[Saved entries]

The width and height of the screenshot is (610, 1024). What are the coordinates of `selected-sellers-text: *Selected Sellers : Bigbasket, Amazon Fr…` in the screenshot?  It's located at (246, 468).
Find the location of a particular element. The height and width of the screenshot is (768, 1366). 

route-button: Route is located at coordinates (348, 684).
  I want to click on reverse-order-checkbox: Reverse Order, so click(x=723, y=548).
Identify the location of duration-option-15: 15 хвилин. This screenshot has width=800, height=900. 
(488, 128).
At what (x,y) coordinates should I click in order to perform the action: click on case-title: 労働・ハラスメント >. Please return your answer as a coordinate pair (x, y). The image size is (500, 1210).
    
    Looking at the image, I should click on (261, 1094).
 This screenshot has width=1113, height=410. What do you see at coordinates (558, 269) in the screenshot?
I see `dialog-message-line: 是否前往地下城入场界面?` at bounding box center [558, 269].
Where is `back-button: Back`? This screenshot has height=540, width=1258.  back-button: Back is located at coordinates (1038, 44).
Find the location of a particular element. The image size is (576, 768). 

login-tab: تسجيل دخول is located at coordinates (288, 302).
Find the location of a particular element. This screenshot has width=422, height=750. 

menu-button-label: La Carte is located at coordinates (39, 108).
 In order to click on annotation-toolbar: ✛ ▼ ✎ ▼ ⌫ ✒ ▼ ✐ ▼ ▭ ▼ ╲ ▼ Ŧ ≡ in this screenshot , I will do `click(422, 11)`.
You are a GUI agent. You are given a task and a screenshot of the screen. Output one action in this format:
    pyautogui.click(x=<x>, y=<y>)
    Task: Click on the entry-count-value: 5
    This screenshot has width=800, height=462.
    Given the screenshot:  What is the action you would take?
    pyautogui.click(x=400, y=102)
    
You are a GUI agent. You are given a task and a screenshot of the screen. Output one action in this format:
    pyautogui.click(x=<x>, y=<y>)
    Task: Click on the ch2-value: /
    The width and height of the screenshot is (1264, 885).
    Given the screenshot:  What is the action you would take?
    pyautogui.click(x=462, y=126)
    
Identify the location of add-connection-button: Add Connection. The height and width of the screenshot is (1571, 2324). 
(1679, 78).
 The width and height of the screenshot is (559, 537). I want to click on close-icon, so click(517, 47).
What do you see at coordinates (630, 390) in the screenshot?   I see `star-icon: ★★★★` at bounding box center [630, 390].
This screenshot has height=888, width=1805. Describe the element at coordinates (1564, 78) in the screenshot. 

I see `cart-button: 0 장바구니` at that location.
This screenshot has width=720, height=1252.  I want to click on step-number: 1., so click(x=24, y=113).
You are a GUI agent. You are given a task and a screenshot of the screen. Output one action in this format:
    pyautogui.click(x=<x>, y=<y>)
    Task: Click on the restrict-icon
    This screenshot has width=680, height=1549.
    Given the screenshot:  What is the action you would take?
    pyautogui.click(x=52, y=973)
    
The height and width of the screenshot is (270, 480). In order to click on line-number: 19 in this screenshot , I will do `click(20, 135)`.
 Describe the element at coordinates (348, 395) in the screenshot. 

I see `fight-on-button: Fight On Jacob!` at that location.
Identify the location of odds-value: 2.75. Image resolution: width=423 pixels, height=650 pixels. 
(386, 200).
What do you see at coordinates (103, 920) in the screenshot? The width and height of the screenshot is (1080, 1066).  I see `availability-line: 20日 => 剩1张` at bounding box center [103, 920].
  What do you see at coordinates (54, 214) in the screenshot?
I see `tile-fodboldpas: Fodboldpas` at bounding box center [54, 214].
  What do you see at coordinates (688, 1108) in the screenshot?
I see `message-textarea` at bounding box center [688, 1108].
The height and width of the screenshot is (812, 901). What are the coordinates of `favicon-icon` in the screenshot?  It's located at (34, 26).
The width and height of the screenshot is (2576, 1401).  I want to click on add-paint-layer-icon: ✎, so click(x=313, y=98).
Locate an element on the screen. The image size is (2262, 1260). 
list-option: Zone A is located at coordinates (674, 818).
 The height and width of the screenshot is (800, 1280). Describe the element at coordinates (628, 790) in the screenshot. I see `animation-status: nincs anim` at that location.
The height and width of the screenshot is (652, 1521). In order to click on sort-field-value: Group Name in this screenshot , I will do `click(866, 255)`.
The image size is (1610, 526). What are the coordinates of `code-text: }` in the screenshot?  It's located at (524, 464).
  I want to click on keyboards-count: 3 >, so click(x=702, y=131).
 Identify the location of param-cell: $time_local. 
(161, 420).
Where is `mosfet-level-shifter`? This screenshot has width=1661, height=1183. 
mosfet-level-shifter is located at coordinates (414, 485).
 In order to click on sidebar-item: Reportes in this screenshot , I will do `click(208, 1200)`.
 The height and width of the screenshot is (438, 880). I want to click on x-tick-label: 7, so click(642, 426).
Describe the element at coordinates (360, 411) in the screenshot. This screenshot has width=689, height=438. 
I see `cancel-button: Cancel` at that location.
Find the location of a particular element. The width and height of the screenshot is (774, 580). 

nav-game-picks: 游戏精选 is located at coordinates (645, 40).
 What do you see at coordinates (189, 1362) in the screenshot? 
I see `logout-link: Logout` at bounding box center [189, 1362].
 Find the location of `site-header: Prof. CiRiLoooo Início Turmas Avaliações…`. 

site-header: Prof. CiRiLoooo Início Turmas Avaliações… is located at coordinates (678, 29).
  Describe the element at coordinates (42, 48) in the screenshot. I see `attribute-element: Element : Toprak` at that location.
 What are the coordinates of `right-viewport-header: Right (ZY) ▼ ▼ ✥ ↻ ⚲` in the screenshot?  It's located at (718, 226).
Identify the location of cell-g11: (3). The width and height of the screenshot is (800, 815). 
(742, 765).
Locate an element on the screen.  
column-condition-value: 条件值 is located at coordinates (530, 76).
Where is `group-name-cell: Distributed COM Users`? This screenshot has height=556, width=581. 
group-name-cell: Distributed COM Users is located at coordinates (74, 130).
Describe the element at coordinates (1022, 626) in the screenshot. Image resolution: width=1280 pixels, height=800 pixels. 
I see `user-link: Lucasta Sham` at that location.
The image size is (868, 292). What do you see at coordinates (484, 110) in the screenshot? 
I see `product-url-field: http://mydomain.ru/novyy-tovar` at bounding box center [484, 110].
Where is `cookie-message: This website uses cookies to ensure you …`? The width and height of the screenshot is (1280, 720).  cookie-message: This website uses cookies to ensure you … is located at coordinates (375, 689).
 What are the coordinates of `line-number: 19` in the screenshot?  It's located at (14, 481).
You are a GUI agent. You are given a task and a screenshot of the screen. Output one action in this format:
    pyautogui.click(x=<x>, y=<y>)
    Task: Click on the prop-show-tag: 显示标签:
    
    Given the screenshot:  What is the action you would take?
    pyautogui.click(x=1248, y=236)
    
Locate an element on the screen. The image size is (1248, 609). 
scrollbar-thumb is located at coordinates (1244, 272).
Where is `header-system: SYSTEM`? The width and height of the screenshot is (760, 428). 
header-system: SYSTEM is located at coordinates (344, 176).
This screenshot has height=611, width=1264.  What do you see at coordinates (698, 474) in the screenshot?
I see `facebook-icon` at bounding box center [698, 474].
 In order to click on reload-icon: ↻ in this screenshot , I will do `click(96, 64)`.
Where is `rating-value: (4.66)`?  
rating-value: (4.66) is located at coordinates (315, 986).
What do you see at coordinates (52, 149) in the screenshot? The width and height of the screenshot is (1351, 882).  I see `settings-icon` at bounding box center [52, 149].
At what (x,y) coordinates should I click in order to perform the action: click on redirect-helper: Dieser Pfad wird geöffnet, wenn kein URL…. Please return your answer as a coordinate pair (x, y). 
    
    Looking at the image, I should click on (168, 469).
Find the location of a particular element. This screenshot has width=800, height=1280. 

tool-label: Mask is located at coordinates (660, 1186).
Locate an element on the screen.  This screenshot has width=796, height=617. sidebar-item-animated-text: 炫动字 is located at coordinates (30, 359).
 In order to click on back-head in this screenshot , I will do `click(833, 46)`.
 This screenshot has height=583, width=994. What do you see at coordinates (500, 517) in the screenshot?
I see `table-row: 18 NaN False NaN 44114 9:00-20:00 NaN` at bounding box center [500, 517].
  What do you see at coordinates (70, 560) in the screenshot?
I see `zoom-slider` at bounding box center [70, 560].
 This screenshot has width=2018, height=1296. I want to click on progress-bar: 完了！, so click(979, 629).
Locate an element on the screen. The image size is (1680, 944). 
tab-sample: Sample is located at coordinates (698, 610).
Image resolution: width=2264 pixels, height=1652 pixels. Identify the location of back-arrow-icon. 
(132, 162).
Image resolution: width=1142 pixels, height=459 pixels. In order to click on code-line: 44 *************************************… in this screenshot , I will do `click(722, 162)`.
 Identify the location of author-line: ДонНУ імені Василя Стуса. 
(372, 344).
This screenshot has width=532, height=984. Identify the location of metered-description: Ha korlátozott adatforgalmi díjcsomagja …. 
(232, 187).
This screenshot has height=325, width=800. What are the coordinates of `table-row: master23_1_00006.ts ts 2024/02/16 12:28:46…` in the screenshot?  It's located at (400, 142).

### What the task requires
In the listing, update the part that opens with the line containing "This screenshot has width=720, height=1252." and closes with the line containing "The image size is (1610, 526)." by swapping "Image resolution" for "Screen resolution" and keeping everything else unchanged. Return only those lines.

### Answer to this task
This screenshot has width=720, height=1252.  I want to click on step-number: 1., so click(x=24, y=113).
You are a GUI agent. You are given a task and a screenshot of the screen. Output one action in this format:
    pyautogui.click(x=<x>, y=<y>)
    Task: Click on the restrict-icon
    This screenshot has width=680, height=1549.
    Given the screenshot:  What is the action you would take?
    pyautogui.click(x=52, y=973)
    
The height and width of the screenshot is (270, 480). In order to click on line-number: 19 in this screenshot , I will do `click(20, 135)`.
 Describe the element at coordinates (348, 395) in the screenshot. 

I see `fight-on-button: Fight On Jacob!` at that location.
Identify the location of odds-value: 2.75. Screen resolution: width=423 pixels, height=650 pixels. 
(386, 200).
What do you see at coordinates (103, 920) in the screenshot? The width and height of the screenshot is (1080, 1066).  I see `availability-line: 20日 => 剩1张` at bounding box center [103, 920].
  What do you see at coordinates (54, 214) in the screenshot?
I see `tile-fodboldpas: Fodboldpas` at bounding box center [54, 214].
  What do you see at coordinates (688, 1108) in the screenshot?
I see `message-textarea` at bounding box center [688, 1108].
The height and width of the screenshot is (812, 901). What are the coordinates of `favicon-icon` in the screenshot?  It's located at (34, 26).
The width and height of the screenshot is (2576, 1401).  I want to click on add-paint-layer-icon: ✎, so click(x=313, y=98).
Locate an element on the screen. The image size is (2262, 1260). 
list-option: Zone A is located at coordinates (674, 818).
 The height and width of the screenshot is (800, 1280). Describe the element at coordinates (628, 790) in the screenshot. I see `animation-status: nincs anim` at that location.
The height and width of the screenshot is (652, 1521). In order to click on sort-field-value: Group Name in this screenshot , I will do `click(866, 255)`.
The image size is (1610, 526). What are the coordinates of `code-text: }` in the screenshot?  It's located at (524, 464).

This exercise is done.